Mes interrogations ne portent pas sur le bien-fondé de prononcer des restrictions ou pas en ce moment-même (ce serait un autre sujet), mais bien sur ce que vous inspire cette rhétorique qui permet de mon point de vue, et à bon compte, de s’exonérer de ce qui relève pourtant *aussi* de la *responsabilité* et du *rôle* de l’État, de les faire intégralement porter l’une et l’autre, de les défausser collectivement sur “*les Français*”.

Au sujet “des Français”, le ministère d’Olivier Véran, et le gouvernement en général est parfaitement informé à chaque instant du taux de respect estimé desdits gestes barrières, dans le privé comme dans le public, de l’avancée de la vaccination, des rappels, tout en étant au fait de la relative faiblesse annoncée des vaccins face à Omicron, du niveau de télétravail en entreprise et dans la fonction publique, et in fine responsables de l’assouplissement des règles dans les lieux d’enseignement (malgré le passage du protocole au niveau 3 —mais seulement en primaire).

10 comments
  1. >où précisément vous sauriez comment, mais où il vous est difficile de pouvoir vous prémunir, autant que vous le souhaiteriez?

    À peu près partout…

    Je me retrouve toujours avec quelqu’un qui s’en fout complètement du masque et des distances…

    La dernière fois j’ai du m’énerver pour que le mec sans masque derrière moi en caisse arrête d’avancer et de me coller. Je pouvais l’entendre respirer et sentir son haleine.

  2. Ils veulent pas prendre de mesures contraignantes, trop proche des élections et naturellement pas populaire.

    Donc ils font semblant de faire un truc pour pas être la cible de critiques et font appel au “bon sens commun”…

    Et au final cela servira à dire que c’est la faute des français (si on doit en arriver là).
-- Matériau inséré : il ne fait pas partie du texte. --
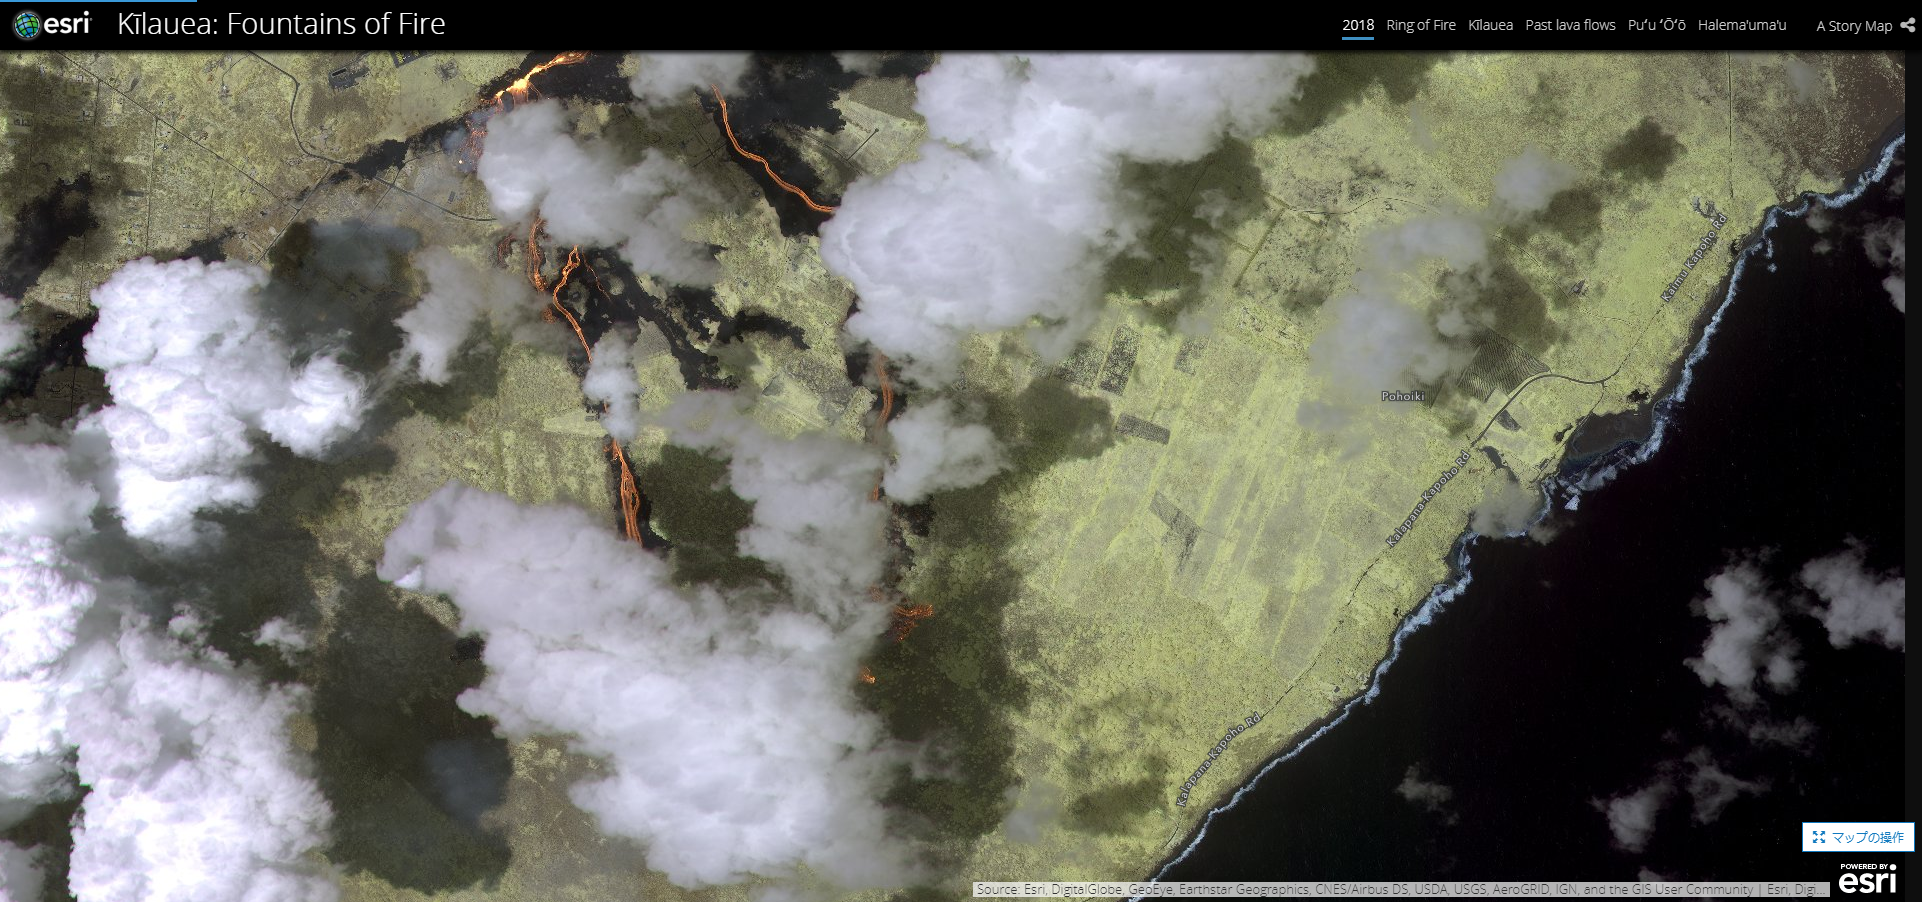Viewport: 1922px width, 902px height.
Task: Follow the A Story Map link
Action: 1853,26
Le tout en ayant rien foutu.

    C’est la même arnaque que pour l’écologie : on dit que c’est aux gens de trier et de faire attention, alors que fondamentalement c’est sur la gueule des industriels qu’il faut taper pour leur faire changer leurs pratiques (et nous on suivra naturellement, bien entendu).

    Bref rien de nouveau sous le soleil, la bonne vieille technique de l’évitement.

  3. >Je note une différence préalable notoire entre savoir, et pouvoir. Si beaucoup savent, en théorie, comment se prémunir, qu’en est-il de vos moyens d’action, en dehors de votre vaccination, de votre respect de gestes barrières, qui ne font pas tout?

    T’encules pas un peu les mouches là? Les français savent, ils peuvent, mais ils veulent pas. Ya personne qui les empêche de garder leur masque et leurs distances, ni d’aérer les locaux. Ça les fait chier c’est tout!

  4. Il a raison : *la plupart* sait se prémunir du Covid en recevant 2 ou 3 doses de vaccin. Quant aux autres, ils ont choisi de vivre dans le risque, à ce stade on ne peut plus rien pour eux.

  5. >Quels lieux ou circonstances professionnelles, privées, se présentent, où précisément vous sauriez comment, mais où il vous est difficile de pouvoir vous prémunir, autant que vous le souhaiteriez?

    Je suis prof dans le supérieur. Au vu du taux d’incidence par tranche d’âge dans ma région, je *sais* que pour prémunir mes étudiants et moi, en ce moment, je devrais faire cours à distance.

    Mais sans une décision de ma ministre en ce sens, je *ne peux pas* passer en distanciel de ma propre initiative.

  6. « Nous n’avons pas besoin d’imposer des restrictions puisque les français savent comment prévenir le réchauffement climatique »

    C’est une vaste blague, on voit bien depuis le début de l’épidémie que la responsabilité individuelle va ne fonctionne pas.

  7. C’est surtout la différence entre savoir et vouloir qui est importante. Beaucoup de français n’en ont rien à foutre.